My Grandmother grew up on the reservation in Tahlequah, Oklahoma, in a house with 15 people. I come from dust bowl migrators, dirt floor poor, farm labor camps, and the hardest workers I’ve ever known. I spent summers picking walnuts and swimming in make-shift pools made from metal cans. I come from an old country church where songs were rituals, prayers danced like fire, and people were only concerned about the status of my soul, not my future here on earth. I am grateful to my upbringing for instilling an incredible desire to work hard and be passionate about the things that feed my soul, but I knew my future held a different path. I knew it sitting in those church pews – the place where I would hone my musical talents. There was more to this life. I felt it in my bones.

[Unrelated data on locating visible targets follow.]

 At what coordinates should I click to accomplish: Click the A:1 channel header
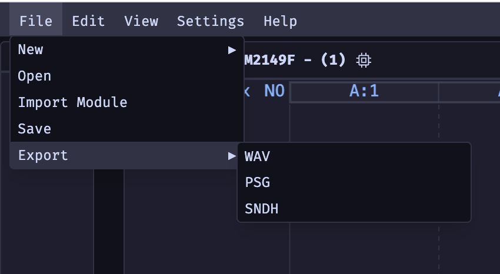click(x=364, y=92)

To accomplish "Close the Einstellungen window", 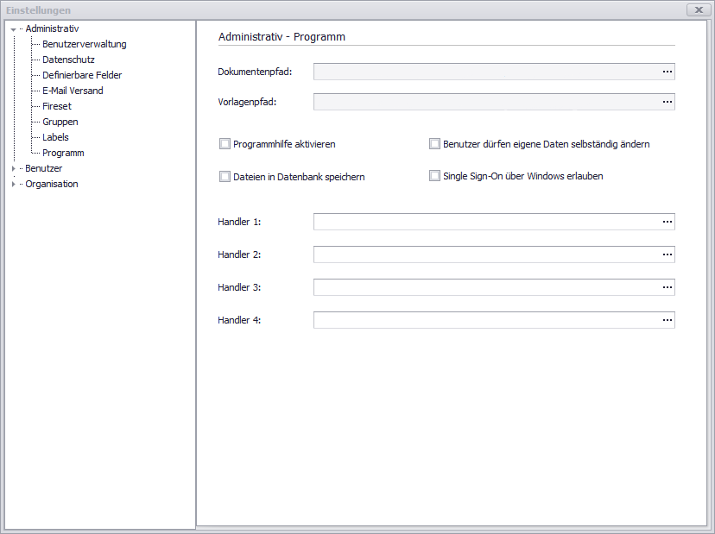I will coord(698,9).
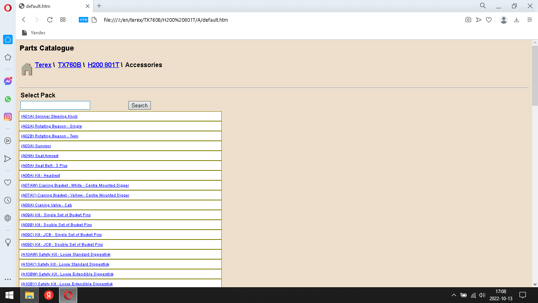Image resolution: width=538 pixels, height=303 pixels.
Task: Open Instagram in the sidebar
Action: click(x=7, y=117)
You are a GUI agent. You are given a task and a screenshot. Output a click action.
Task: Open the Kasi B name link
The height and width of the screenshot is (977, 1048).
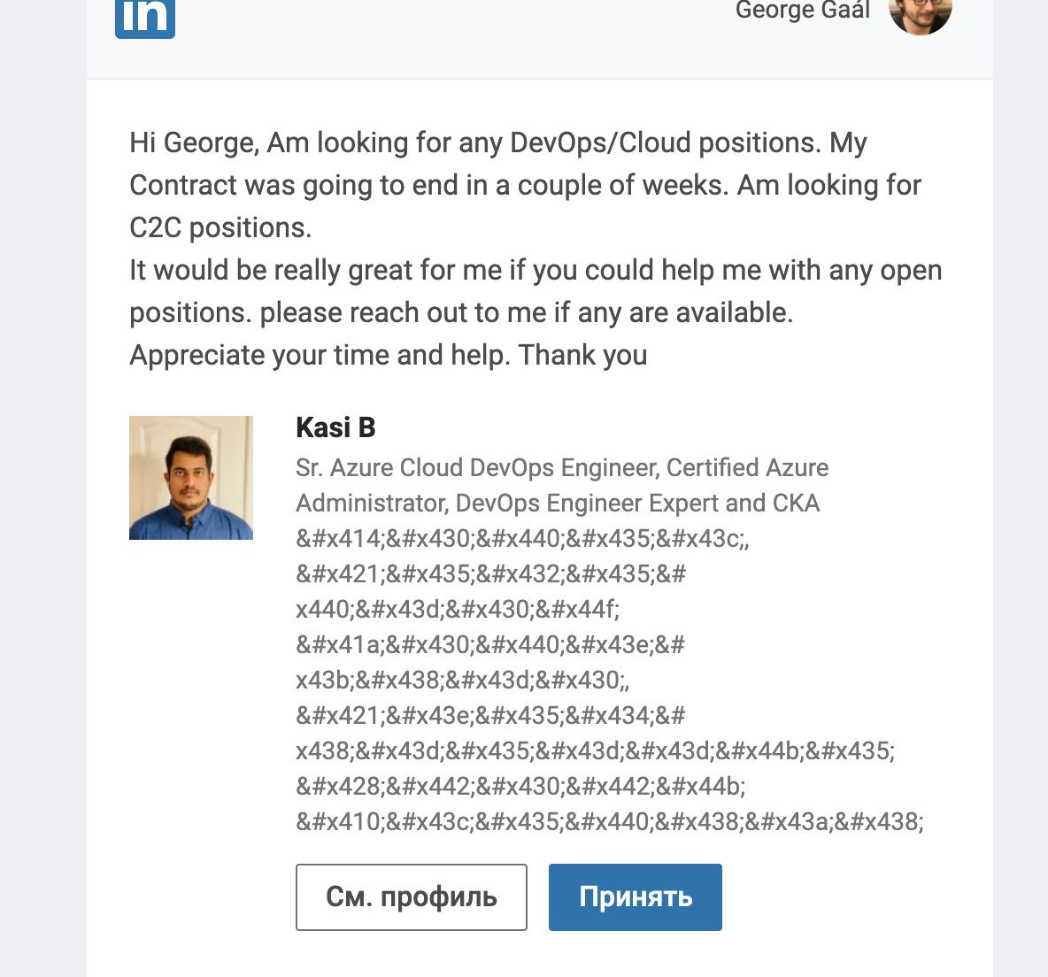coord(335,427)
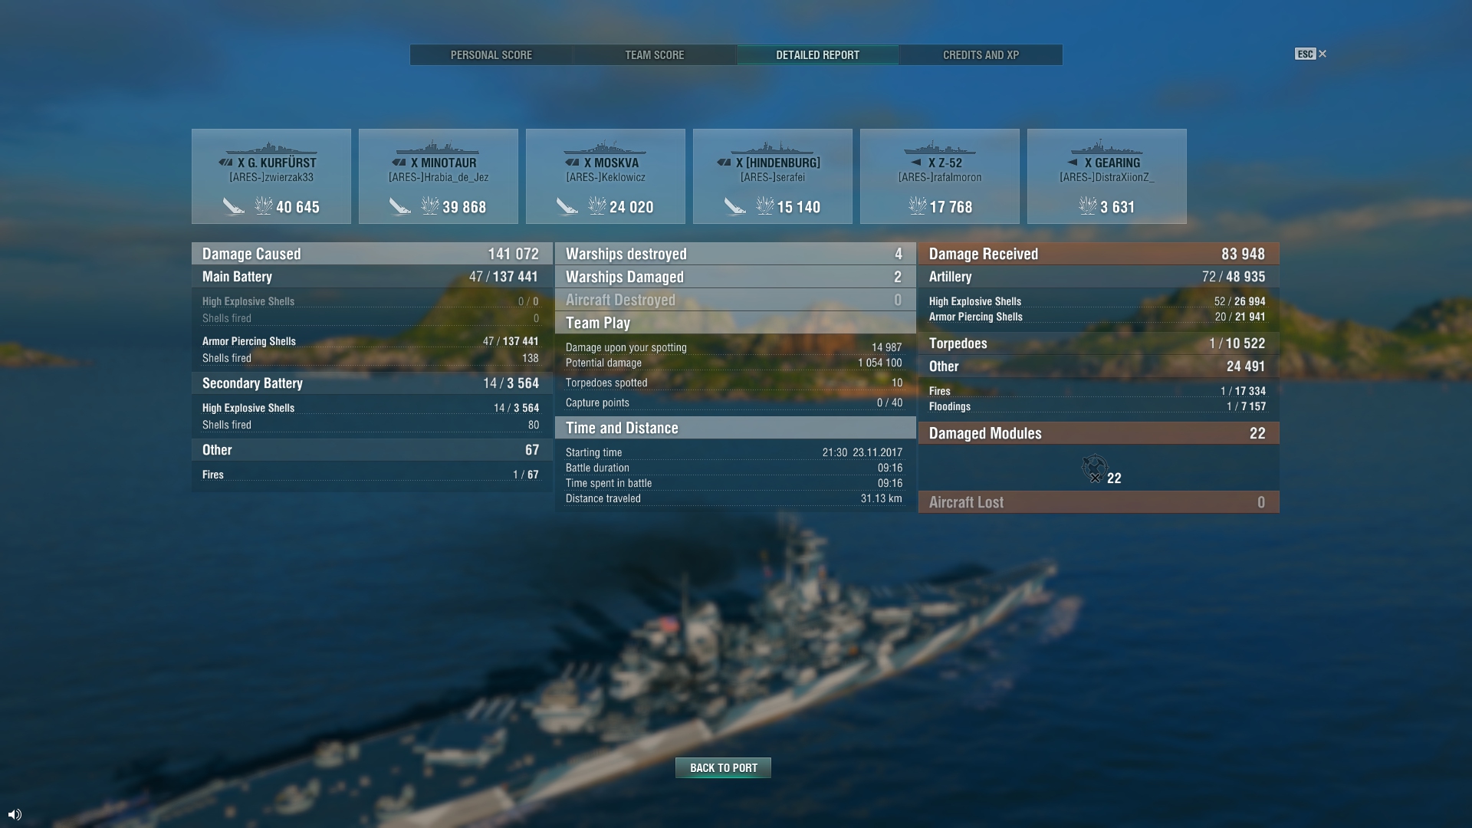Viewport: 1472px width, 828px height.
Task: Close the report with the ESC X button
Action: tap(1311, 54)
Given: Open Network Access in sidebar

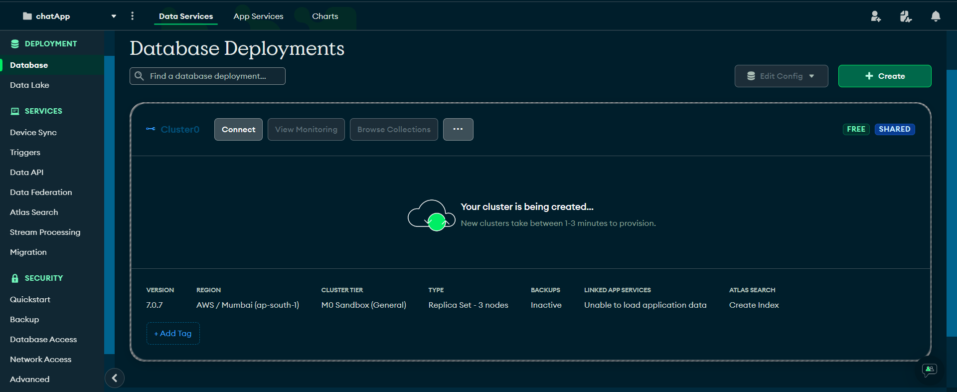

Against all odds, I left home when I was 18, enrolled myself in college, couch surfed with friends, and tried my hardest to break out of the deeply ingrained cycles of poverty, little to no education, and holy roller religion that had taken root way before I jumped on the scene.
It took me 27 years.
And yet, I still blamed myself. I was terrified that people (even friends) would think less of me or discount my hard work or skills because I didn’t have that piece of paper. I’m exhausted just thinking about the amount of life I have wasted on feelings of worthlessness. And while I now embrace my story, I still acknowledge that there are many, many other barriers to college and education that I didn’t have to face due to privilege. I am utterly awestruck by those that face systemic racism or other systems of oppression and find their way to an education.
But just like my therapist said… it wasn’t the degree that would change the game, it was the conscious act of investing in myself that opened the door to my healing. I began believing that I was worthy, and degree or not, I knew this was the most important work of my life. Every paper I wrote, I felt a huge sense of relief and excitement and each time I hit send, it chipped away at my feelings of inadequacy and self-doubt.
If you’re reading this and also struggle with self-esteem, imposter syndrome, feelings of worthlessness, or feelings of shame for who you are or where you come from, remember that the healing is in the process, not the end result. Take a step toward a goal, then another, and please, don’t forget to celebrate both the big milestones and the small moments of accomplishment. Eventually, as one of my favorite quotes by Rilke says, you’ll “live into the answers”.
Thanks for reading.
An enormous thank you to my family and chosen family – Will, you principally dealt with my absence every weekend, and I am so grateful to you for being my cheerleader, helping me get through the rough patches, lifting me up off the floor when I had been ground into a puddle of tears and exhaustion, and supporting me in every way. I love you.
Yeah, I’m already looking at grad school programs. 😉
Congratulations to my fellow 2020 graduates! We did it!